Convergence of Two Time-Scale Stochastic Approximation: A Martingale Approach

TL;DR

This paper provides a martingale-based analysis of two time-scale stochastic approximation, establishing convergence, rates, and robustness to errors with nonzero mean or unbounded variance, extending previous results to nonlinear cases.

Contribution

It introduces a martingale approach for TTSSA, proving almost sure convergence for nonlinear equations and establishing convergence rates under broader error conditions.

Findings

Almost sure convergence of TTSSA for nonlinear equations.

Established convergence rates of $o(t^{-eta})$ under bounded variance.

Extended analysis to errors with nonzero mean and unbounded variance.

Abstract

In this paper, we analyze the two time-scale stochastic approximation (TTSSA) algorithm introduced in Borkar (1997) using a martingale approach. This approach leads to simple sufficient conditions for the iterations to be bounded almost surely, as well as estimates on the rate of convergence of the mean-squared error of the TTSSA algorithm to zero. Our theory is applicable to nonlinear equations, in contrast to many papers in the TTSSA literature which assume that the equations are linear. The convergence of TTSSA is proved in the "almost sure" sense, in contrast to earlier papers on TTSSA that establish convergence in distribution, convergence in the mean, and the like.
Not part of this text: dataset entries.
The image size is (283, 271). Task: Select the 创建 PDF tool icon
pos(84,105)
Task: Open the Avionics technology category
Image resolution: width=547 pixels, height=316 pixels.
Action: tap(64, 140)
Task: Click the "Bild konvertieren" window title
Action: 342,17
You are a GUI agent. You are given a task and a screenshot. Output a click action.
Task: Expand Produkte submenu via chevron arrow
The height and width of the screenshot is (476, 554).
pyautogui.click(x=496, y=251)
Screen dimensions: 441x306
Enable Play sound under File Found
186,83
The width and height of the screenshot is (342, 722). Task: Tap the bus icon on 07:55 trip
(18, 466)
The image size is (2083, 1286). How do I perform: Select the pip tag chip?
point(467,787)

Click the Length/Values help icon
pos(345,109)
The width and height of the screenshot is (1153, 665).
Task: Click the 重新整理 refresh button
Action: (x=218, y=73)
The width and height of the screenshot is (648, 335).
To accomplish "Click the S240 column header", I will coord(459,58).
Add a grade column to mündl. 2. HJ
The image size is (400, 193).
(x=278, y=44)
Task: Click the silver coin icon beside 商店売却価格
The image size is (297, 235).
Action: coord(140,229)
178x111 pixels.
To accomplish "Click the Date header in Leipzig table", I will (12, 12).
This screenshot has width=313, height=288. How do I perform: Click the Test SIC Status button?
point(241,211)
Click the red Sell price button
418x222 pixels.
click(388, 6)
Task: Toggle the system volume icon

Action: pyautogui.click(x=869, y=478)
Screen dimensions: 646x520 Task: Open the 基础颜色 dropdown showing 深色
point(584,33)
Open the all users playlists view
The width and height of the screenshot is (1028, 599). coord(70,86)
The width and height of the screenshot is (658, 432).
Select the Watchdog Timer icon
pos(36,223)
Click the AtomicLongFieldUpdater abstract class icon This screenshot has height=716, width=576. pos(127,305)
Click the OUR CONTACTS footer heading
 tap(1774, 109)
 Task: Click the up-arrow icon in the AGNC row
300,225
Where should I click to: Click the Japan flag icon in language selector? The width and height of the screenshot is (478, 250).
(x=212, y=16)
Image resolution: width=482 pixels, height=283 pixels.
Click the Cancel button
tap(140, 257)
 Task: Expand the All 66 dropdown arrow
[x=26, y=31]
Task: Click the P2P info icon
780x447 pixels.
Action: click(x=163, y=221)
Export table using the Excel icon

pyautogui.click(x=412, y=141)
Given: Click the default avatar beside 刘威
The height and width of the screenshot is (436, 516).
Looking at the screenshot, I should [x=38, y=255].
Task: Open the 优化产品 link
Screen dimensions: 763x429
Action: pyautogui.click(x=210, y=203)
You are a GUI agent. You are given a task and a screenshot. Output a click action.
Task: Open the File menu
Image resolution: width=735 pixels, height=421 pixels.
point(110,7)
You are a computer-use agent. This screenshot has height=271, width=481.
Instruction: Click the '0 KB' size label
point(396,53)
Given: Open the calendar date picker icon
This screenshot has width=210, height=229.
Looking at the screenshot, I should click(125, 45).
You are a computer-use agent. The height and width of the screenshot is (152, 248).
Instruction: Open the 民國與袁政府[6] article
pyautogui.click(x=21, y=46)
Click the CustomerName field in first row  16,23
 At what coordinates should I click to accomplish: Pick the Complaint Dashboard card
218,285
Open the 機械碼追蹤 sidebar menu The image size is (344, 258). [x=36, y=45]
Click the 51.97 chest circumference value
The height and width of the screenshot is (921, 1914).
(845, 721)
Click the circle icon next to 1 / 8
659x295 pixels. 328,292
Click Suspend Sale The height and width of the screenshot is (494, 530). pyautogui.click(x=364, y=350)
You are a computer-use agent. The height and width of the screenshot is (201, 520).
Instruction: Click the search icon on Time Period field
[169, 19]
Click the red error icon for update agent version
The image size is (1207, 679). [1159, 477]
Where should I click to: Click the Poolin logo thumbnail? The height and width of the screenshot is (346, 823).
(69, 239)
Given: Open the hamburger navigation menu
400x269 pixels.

Moreover, in this paper we establish different rates of convergence for the fast and the slow subsystems, perhaps for the first time. Finally, all of the above results to continue to hold in the case where the two measurement errors have nonzero conditional mean, and/or have conditional variances that grow without bound as the iterations proceed. This is in contrast to previous papers which assumed that the errors form a martingale difference sequence with uniformly bounded conditional variance. It is shown that when the measurement errors have zero conditional mean and the conditional variance remains bounded, the mean-squared error of the iterations converges to zero at a rate of $o(t^{-\eta})$ for all $\eta \in (0,1)$. This improves upon the rate of $O(t^{-2/3})$ proved in Doan (2023) (which is the best bound available to date). Our bound is virtually the same as the rate of $O(t^{-1})$ proved in Doan (2024), but for a Polyak-Ruppert averaged version of TTSSA, and not directly. Rates of convergence are also established for the case where the errors have nonzero conditional mean and/or unbounded conditional variance.